* **PROBLEM STATEMENT**: Of all the lines below, return only those starting with the line holding "سایت وزارت کار (1054, 1640)" and going on through the line holding "سایت وزارت کشاورزی (1040, 1756)", exactly as written.

◇ ◇ ◇ ◇

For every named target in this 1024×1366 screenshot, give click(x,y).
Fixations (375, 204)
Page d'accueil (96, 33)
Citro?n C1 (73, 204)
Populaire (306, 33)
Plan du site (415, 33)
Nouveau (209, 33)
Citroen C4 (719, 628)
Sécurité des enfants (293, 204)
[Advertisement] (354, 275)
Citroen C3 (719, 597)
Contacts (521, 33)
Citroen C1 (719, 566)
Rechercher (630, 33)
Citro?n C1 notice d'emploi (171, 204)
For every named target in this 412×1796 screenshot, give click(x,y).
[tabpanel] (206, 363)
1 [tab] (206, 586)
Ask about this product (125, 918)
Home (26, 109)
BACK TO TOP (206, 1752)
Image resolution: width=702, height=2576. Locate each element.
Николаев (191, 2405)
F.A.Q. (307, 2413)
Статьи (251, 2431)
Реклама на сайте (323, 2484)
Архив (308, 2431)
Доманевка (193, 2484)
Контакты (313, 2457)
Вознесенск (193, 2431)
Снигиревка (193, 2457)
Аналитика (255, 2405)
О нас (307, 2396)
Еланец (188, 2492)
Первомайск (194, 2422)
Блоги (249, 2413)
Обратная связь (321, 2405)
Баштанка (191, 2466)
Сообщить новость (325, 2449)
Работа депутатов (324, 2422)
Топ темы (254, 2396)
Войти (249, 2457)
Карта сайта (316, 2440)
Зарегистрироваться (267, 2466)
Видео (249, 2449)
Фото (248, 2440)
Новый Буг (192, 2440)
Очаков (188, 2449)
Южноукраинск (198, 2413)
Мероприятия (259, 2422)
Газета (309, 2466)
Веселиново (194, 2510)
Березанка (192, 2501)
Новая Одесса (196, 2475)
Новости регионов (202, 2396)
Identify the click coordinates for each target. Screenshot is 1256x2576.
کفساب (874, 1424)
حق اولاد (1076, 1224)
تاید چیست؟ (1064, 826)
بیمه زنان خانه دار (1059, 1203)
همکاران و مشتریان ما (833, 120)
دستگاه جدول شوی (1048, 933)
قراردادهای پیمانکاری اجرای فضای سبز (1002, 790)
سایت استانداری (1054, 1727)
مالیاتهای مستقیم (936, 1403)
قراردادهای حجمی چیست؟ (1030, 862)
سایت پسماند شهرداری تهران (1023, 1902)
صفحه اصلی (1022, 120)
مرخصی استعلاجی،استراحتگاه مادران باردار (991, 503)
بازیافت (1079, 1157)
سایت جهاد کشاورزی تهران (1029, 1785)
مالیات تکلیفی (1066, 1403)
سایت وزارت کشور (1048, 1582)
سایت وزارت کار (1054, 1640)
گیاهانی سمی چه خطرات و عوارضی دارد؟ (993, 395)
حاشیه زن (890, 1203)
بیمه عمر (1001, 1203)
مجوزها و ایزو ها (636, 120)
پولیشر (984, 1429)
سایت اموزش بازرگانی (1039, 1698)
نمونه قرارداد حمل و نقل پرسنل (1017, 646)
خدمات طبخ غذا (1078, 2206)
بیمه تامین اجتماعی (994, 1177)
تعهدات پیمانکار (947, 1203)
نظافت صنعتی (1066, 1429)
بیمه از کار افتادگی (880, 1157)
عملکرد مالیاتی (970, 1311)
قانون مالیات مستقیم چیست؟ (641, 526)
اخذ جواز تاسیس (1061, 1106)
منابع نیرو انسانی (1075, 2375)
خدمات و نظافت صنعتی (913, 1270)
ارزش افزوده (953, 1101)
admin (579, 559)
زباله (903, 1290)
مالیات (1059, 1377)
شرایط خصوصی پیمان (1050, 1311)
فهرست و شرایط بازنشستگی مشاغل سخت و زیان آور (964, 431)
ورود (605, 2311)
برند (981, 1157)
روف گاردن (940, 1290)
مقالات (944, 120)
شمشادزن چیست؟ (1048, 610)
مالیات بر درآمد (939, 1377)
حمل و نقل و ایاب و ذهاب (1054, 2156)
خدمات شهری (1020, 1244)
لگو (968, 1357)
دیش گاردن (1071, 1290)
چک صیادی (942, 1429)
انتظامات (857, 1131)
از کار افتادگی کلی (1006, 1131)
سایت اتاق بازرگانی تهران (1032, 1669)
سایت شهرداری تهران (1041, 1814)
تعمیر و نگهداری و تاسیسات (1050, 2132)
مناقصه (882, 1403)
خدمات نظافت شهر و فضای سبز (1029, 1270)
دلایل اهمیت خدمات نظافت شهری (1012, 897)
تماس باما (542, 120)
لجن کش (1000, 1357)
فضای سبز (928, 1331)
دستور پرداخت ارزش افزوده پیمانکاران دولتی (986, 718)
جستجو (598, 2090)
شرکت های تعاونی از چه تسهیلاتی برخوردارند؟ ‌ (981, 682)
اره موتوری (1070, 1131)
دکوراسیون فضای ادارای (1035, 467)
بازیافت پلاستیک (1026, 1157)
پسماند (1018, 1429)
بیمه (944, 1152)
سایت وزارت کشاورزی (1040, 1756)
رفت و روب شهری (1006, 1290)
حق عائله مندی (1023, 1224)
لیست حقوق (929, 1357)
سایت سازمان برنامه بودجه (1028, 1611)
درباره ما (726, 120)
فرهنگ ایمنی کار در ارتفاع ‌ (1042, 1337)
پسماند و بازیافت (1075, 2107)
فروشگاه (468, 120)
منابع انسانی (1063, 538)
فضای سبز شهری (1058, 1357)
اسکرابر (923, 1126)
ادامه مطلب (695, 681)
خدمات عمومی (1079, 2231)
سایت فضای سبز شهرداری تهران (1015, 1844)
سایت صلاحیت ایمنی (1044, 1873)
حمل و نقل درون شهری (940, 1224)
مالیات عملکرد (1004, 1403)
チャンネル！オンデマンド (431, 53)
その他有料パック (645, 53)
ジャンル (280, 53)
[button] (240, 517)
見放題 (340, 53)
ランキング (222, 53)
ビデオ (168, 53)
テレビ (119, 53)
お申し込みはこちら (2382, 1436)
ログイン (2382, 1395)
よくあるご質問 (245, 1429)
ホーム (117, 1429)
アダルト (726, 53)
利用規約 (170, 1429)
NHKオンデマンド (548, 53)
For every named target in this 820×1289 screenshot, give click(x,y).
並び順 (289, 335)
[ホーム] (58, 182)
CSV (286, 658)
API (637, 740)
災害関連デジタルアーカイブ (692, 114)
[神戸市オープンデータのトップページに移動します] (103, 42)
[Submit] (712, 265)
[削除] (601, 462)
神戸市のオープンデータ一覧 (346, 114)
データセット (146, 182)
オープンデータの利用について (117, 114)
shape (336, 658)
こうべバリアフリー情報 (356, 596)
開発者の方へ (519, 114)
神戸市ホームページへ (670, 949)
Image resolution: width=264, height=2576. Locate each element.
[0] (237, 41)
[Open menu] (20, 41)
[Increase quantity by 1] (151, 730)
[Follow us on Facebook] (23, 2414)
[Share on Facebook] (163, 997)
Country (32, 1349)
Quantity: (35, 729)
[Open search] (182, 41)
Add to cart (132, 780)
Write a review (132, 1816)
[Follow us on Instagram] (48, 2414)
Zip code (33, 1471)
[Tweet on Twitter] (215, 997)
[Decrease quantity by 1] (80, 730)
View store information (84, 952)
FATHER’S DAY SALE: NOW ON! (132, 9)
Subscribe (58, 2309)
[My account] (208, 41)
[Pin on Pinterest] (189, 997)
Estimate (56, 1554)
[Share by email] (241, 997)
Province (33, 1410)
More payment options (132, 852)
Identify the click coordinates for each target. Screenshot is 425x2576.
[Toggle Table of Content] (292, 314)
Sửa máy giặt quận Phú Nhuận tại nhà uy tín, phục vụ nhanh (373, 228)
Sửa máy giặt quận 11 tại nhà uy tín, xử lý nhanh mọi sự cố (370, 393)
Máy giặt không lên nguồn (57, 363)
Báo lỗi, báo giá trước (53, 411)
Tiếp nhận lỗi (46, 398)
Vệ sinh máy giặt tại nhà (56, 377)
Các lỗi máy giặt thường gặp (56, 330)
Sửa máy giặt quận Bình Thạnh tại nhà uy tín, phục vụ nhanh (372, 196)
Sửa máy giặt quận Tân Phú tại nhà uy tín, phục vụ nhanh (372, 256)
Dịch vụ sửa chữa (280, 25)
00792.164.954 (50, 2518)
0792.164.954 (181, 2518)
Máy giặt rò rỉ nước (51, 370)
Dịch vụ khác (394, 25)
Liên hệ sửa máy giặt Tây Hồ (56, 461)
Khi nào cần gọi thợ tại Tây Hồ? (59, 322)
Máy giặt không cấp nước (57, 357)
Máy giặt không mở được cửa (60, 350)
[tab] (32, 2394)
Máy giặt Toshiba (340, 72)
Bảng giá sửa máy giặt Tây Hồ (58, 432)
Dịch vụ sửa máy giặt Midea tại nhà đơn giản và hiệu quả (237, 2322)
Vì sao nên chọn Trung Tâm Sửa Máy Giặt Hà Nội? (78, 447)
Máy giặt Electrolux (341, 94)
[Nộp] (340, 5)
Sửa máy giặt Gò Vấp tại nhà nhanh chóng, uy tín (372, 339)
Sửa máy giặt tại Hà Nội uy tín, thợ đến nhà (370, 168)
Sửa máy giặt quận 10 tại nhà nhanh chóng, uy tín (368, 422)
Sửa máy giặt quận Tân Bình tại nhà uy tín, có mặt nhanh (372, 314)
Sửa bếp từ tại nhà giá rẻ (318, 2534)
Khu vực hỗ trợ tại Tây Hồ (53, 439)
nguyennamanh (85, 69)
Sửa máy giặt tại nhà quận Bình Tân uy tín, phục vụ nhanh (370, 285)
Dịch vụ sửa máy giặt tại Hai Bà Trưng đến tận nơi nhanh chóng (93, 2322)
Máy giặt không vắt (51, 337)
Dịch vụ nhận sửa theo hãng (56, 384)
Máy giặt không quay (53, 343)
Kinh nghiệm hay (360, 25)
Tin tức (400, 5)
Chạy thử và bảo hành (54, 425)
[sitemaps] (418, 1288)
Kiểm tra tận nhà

◇ ◇ ◇ ◇

* **RESPONSE BELOW**:
سایت وزارت کار (1054, 1640)
گیاهانی سمی چه خطرات و عوارضی دارد؟ (993, 395)
حاشیه زن (890, 1203)
بیمه عمر (1001, 1203)
مجوزها و ایزو ها (636, 120)
پولیشر (984, 1429)
سایت اموزش بازرگانی (1039, 1698)
نمونه قرارداد حمل و نقل پرسنل (1017, 646)
خدمات طبخ غذا (1078, 2206)
بیمه تامین اجتماعی (994, 1177)
تعهدات پیمانکار (947, 1203)
نظافت صنعتی (1066, 1429)
بیمه از کار افتادگی (880, 1157)
عملکرد مالیاتی (970, 1311)
قانون مالیات مستقیم چیست؟ (641, 526)
اخذ جواز تاسیس (1061, 1106)
منابع نیرو انسانی (1075, 2375)
خدمات و نظافت صنعتی (913, 1270)
ارزش افزوده (953, 1101)
admin (579, 559)
زباله (903, 1290)
مالیات (1059, 1377)
شرایط خصوصی پیمان (1050, 1311)
فهرست و شرایط بازنشستگی مشاغل سخت و زیان آور (964, 431)
ورود (605, 2311)
برند (981, 1157)
روف گاردن (940, 1290)
مقالات (944, 120)
شمشادزن چیست؟ (1048, 610)
مالیات بر درآمد (939, 1377)
حمل و نقل و ایاب و ذهاب (1054, 2156)
خدمات شهری (1020, 1244)
لگو (968, 1357)
دیش گاردن (1071, 1290)
چک صیادی (942, 1429)
انتظامات (857, 1131)
از کار افتادگی کلی (1006, 1131)
سایت اتاق بازرگانی تهران (1032, 1669)
سایت شهرداری تهران (1041, 1814)
تعمیر و نگهداری و تاسیسات (1050, 2132)
مناقصه (882, 1403)
خدمات نظافت شهر و فضای سبز (1029, 1270)
دلایل اهمیت خدمات نظافت شهری (1012, 897)
تماس باما (542, 120)
لجن کش (1000, 1357)
فضای سبز (928, 1331)
دستور پرداخت ارزش افزوده پیمانکاران دولتی (986, 718)
جستجو (598, 2090)
شرکت های تعاونی از چه تسهیلاتی برخوردارند؟ ‌ (981, 682)
اره موتوری (1070, 1131)
دکوراسیون فضای ادارای (1035, 467)
بازیافت پلاستیک (1026, 1157)
پسماند (1018, 1429)
بیمه (944, 1152)
سایت وزارت کشاورزی (1040, 1756)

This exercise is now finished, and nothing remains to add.